Science for the Citizen

Posted in Education, Open Access, The Universe and Stuff with tags , , , , , , on March 20, 2017 by telescoper

I spent all day on Friday on business connected with my role in the Data Innovation Research Institute, attending an event to launch the new Data Justice Lab at Cardiff University. It was a fascinating day of discussions about all kinds of ethical, legal and political issues surrounding the “datafication” of society:

Our financial transactions, communications, movements, relationships, and interactions with government and corporations all increasingly generate data that are used to profile and sort groups and individuals. These processes can affect both individuals as well as entire communities that may be denied services and access to opportunities, or wrongfully targeted and exploited. In short, they impact on our ability to participate in society. The emergence of this data paradigm therefore introduces a particular set of power dynamics requiring investigation and critique.

As a scientist whose research is in an area (cosmology) which is extremely data-intensive, I have a fairly clear interpretation of the phrase “Big Data” and recognize the need for innovative methods to handle the scale and complexity of the data we use. This clarity comes largely from the fact that we are asking very well-defined questions which can be framed in quantitative terms within the framework of well-specified theoretical models. In this case, sophisticated algorithms can be constructed that extract meaningful information even when individual measurements are dominated by noise.

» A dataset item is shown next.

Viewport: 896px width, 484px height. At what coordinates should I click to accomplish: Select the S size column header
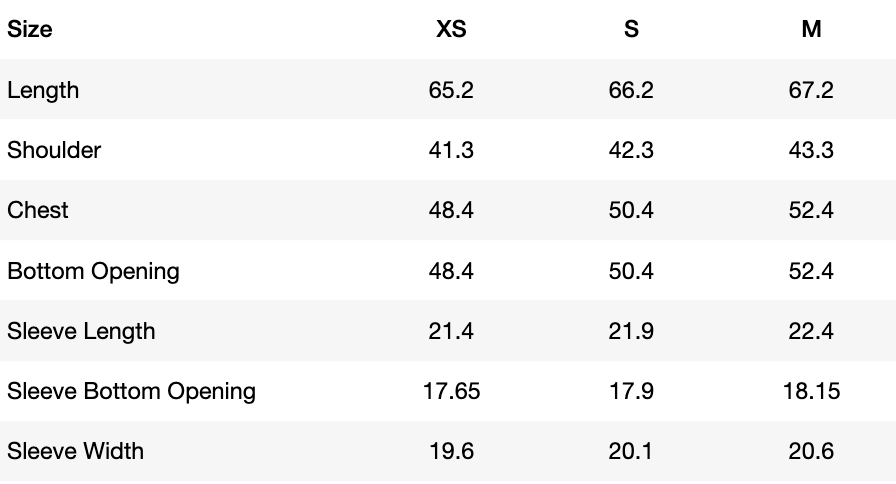point(631,30)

The use of “Big Data” in civic society is much more problematic because the questions being asked are often ill-posed and there is rarely any compelling underlying theory. A naive belief exists in some quarters that harvesting more and more data necessarily leads to an increase in relevant information. Instead there is a danger that algorithms simply encode false assumptions and produce unintended consequences, often with disastrous results for individuals. We heard plenty of examples of this on Friday.

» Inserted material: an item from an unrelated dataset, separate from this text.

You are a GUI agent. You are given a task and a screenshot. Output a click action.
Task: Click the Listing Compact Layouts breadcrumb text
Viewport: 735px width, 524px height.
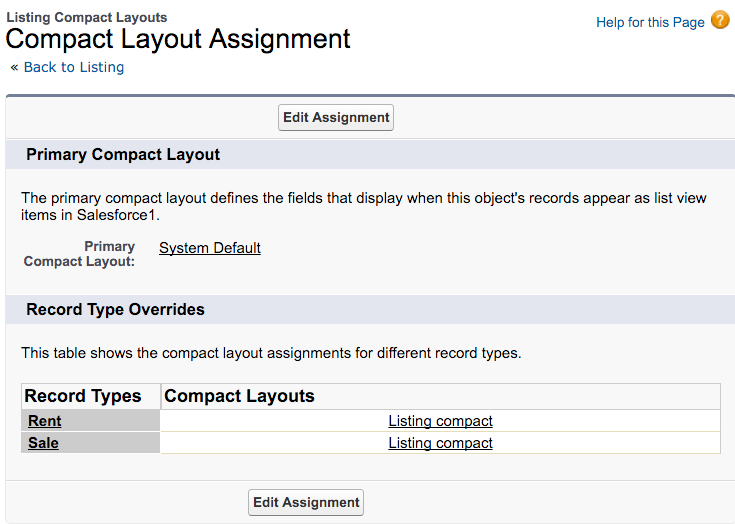pyautogui.click(x=86, y=17)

Although it is clearly the case that personal data can be – and indeed is – deliberately used for nefarious purposes, I think there’s a parallel danger that we increasingly tend to believe that just because something is based on numerical calculations it somehow must be “scientific”. In reality, any attempt to extract information from quantitative data relies on assumptions. if those assumptions are wrong, then you get garbage out no matter what you put in. Some applications of “data science” – those that don’t recognize these limitations – are in fact extremely unscientific.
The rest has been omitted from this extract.